Podcasts avoid the platform tax because users can download or stream them directly from their favorite podcast app, like Apple Podcasts or Spotify. Brands only need to cover server fees.

Some marketers get tripped up because they think their podcast should be about their brand. It shouldn't. Your podcast should be about what your ideal customer cares about. Running a food brand? Talk about recipes and meal prep. Have a construction company? Talk about architecture and building innovations.

There are lots of opportunities for brands that put in the time.

Building a Rapport By Email

It was old, then it was new, then it was old —now it’s new again. When done right, regular emailing can actually be a great community builder. They can become a part of the user’s daily ritual. And they can work with many different formats including text, photo and video.

Email can easily be the largest single revenue driver for consumer brands. It can also help B2B brands build a sales pipeline.

Consumer apparel brands like Tilley.com and Indochino.com (full disclosure: both are clients of mine) have daily emails that drive hefty ecommerce sales. On the B2B side, analytics company Ahrefs offers a weekly newsletter that is very popular with search marketing professionals.

Email is also one of the few non-interceptable communication vehicles. No news feed algorithm is going to filter out your message. You can’t be de-platformed, and you don’t need to pay for access to an inbox.

Organic Reach on Platforms

The same platforms that charge for access are also your best allies in creating communities: TikTok, Instagram, Twitter, LinkedIn and the rest.

I know brand leaders will complain that their content is getting filtered out and only seen by 2% of their followers.

So here’s a secret from first-hand experience: I get 500K to 1 million impressions per month (free) on LinkedIn.
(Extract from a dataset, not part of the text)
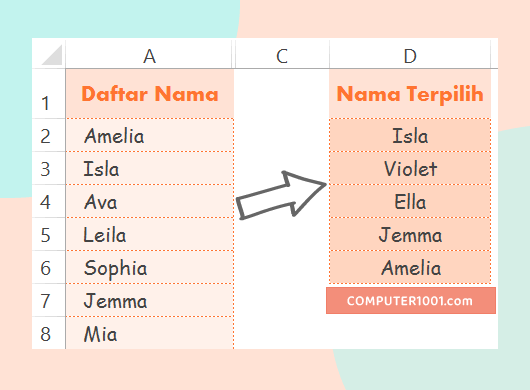The image size is (530, 390).
Task: Select cell containing Mia
Action: [150, 334]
And it’s not luck.

It's a deliberate exercise in figuring out what the platform wants to surface and playing into that theme. And you need to do this while staying true to your own brand.

While there’s no one-size-fits-all solution, one or more of these channels could be a vital part of your brand’s communication strategy. As 2023 rolls around, take the time to experiment with the right mix. It’s not an easy balance, but it’s critical to building a community of your customers.